Foto : Surat Pembekuan Status Mahasiswa

Foto : Surat Pembekuan Status Mahasiswa

 

 

KanalMahasiswa.Com – Pelaporan mahasiswa kepada pihak berwajib oleh pihak Kampus berulang kembali. Hari ini (2 Agustus 2017), Mahasiswa Unsri, Rahmat Farizal dilaporkan ke Polres oleh pihak Universitas dengan dugaan melakukan tindakan dan perbuatan yg mengandung unsur-unsur pengujaran kebencian, mempermalukan rektor dan pelanggaran undang-undang dalam memperjuangkan UKT mahasiswanya yang tidak pernah direspon oleh pihak kampus.

 

Sebelumnya Rahmat Farizal bersama dua rekan lainnya yaitu Aditia Arief Laksana (Ketua Umum KAMMI Unsri), dan Ones Sinus (Ketua Umum GMNI Unsri) juga telah dipecat dari Kampus terkait aksi unjuk rasa yang dilakukan mahasiswa.

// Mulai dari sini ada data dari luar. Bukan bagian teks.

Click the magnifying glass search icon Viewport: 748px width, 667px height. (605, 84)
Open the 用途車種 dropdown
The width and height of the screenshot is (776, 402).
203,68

Menurut sumber yang Kami terima, dalam penyampaian aspirasi yang dimotori oleh Presiden BEM UNSRI Rahmat Fahrizal tersebut tidak ada satu pun ujaran kebencian apalagi pusakan fasilitas kampus. Sangat disayangkan Rektor langsung memecat ketiganya dan melaporkan yang bersangkutan ke kepolisian.

 

Tindakan rektor Unsri ini mendapat kritik keras dari rekan sesama mahasiswa, Nurul Fikri selaku Koordinator Wilayah BEM SI Wilayah Sumatera Bagian Utara meminta Rektor Unsri membatalkan status DO terhadap 3 rekannya dan mencabut laporan di kepolisian.

 

Menyatakan pendapat adalah hak setiap warga negara yang dilindungi oleh UU no 9 tahun 1998 juga disebutkan dalam Pasal 28E Ayat (3) UUD RI 1945 yang menyatakan perlindungan terhadap kebebasan berserikat, berkumpul dan menyampaikan pendapat dimuka umum, tegas Nurul FIkri. Mahasiswa UNSRI sendiri merespon tindakan pelaporan tersebut dengan melakukan aksi besar-besaran pada hari Kamis (3/8) di beberapa titik Kampus UNSRI.